The lack of data is evidenced by the recent release of a new citizen science portal to allow water people to add local freshwater data, and a consultation for establishing a England-wide co-operative for catchment monitoring, based on a USA community project. There is the extensive river data set that the Environment Agency gather to monitor progress to ‘good’ condition, but that is at a scale which does not easily transfer to evaluating local projects and natural capital services, except perhaps clean water.

And just what does ‘natural’ look like for river systems? The River Evolution Model was developed by geomorphologists and shows how river channels change in time, under the influence of their geology, water flow and biology. The original 5 stage model has now evolved to a 9 stage model that now starts at ’Stage zero’; in flatter river valley stretches, the water would have seeped through wetlands with a few, frequently changing small channels, blocked by vegetation and managed by beavers. I remember visiting a small wooded chalk headwater in Sussex with Nigel Holmes, back in the 1990s. It looked just like that, minus the beavers of course.  A recently published report on the Heritage of the Dorset Stour looked at how rivers inform archaeology, but also describes how that historical use forms the current river.

So far, most of the river restoration based on this new concept has been done in the NW states of America, but it shifts our ambitions for restoring natural processes to river valleys significantly. Luckily the Environment Agency was also inspired to see whether applying this ‘bigger’ approach could provide natural flood management benefits for the Wessex region and have supported a project, with the Wildlife Trust, to see whether it is feasible to apply this approach here. If so, they will develop methods for identifying physically suitable stretches of river valley to test the issues and solutions with some case studies. So we should see shortly just how feasible this approach of releasing more of the floodplains to our river systems is, both practically and economically and see whether there are any takers.

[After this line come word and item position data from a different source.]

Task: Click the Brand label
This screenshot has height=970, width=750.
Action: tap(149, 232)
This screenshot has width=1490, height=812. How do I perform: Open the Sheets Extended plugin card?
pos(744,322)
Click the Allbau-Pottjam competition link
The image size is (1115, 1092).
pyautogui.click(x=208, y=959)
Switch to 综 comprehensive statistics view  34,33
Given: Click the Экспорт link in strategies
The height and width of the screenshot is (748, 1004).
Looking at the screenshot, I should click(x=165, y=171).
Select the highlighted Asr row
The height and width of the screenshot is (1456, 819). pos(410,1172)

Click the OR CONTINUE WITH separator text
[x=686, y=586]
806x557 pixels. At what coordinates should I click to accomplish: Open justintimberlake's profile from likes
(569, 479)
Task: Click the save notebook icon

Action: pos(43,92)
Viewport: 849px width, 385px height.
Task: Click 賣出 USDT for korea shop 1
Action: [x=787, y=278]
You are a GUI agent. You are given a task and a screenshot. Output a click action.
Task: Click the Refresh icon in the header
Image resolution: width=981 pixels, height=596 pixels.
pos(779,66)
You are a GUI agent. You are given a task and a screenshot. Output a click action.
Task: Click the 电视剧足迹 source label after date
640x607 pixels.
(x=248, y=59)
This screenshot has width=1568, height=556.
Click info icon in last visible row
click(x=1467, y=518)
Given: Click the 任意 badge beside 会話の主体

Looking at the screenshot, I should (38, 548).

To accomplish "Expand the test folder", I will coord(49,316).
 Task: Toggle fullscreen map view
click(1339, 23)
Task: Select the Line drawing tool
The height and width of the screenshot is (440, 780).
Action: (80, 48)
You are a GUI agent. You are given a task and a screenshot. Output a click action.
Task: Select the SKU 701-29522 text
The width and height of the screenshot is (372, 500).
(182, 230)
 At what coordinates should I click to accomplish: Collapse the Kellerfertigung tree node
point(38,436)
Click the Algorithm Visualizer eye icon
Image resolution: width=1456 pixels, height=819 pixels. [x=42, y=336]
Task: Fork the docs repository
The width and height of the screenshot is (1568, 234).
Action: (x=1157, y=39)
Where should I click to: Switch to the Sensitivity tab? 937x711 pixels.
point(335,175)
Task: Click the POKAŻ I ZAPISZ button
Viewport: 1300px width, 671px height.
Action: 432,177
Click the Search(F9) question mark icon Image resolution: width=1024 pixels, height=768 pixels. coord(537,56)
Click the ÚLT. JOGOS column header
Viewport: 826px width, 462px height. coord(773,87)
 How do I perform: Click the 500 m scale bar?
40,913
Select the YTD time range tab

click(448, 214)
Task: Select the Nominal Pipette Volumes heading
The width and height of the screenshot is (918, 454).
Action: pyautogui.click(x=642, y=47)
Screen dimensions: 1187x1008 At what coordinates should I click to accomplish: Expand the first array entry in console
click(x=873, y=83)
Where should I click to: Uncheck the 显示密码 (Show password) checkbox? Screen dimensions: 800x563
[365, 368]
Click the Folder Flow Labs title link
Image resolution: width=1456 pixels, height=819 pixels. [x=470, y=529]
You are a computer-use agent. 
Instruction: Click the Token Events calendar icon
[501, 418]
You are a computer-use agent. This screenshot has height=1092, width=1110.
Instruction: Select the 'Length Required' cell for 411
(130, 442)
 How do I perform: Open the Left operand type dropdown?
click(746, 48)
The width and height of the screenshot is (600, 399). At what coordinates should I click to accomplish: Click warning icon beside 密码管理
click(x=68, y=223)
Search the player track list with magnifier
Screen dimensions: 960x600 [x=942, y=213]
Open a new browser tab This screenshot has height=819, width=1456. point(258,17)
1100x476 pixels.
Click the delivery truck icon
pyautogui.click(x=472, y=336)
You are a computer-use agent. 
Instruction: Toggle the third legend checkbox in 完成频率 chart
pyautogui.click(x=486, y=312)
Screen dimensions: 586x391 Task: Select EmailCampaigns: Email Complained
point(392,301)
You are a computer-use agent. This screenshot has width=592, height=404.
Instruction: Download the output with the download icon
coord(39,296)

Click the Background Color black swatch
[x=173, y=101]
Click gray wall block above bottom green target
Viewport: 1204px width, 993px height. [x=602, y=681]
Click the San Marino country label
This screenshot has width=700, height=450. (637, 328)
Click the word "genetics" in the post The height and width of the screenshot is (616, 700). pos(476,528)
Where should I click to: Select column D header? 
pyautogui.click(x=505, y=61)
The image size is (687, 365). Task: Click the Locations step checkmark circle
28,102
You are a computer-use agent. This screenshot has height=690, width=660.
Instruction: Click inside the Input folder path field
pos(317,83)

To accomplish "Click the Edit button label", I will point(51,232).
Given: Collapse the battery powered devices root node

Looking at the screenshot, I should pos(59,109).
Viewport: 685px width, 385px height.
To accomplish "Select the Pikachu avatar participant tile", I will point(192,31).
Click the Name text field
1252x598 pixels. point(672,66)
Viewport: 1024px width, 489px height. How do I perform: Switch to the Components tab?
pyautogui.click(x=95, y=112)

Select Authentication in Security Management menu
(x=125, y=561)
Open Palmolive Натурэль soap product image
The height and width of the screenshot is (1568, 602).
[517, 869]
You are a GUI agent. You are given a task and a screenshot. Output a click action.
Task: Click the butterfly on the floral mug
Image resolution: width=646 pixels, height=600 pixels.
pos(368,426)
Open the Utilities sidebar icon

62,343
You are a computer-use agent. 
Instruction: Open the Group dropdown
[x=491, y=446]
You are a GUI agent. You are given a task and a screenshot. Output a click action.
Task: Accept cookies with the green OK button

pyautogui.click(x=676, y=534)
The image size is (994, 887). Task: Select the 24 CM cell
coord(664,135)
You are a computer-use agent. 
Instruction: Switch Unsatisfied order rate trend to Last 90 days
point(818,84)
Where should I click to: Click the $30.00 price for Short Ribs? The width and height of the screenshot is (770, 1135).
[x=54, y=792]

This new thinking does show just how far from ’natural’ most of our aspirations for rivers have been and I can see serious differences of opinion on whether a more naturally resilient river, moving through a mosaic of valley floor wetlands, will trump the cultural value of an iconic chalk stream stretch, in its heavily managed state.  Small scale trials will no doubt help the debate, as the new grant schemes for land management influence the economics, and perhaps the size of the resulting fish may tip the balance.

As lock-down unlocks I hope that we all remember the peaceful times in the countryside and I look forward to even more interesting times ahead for our river catchment debates.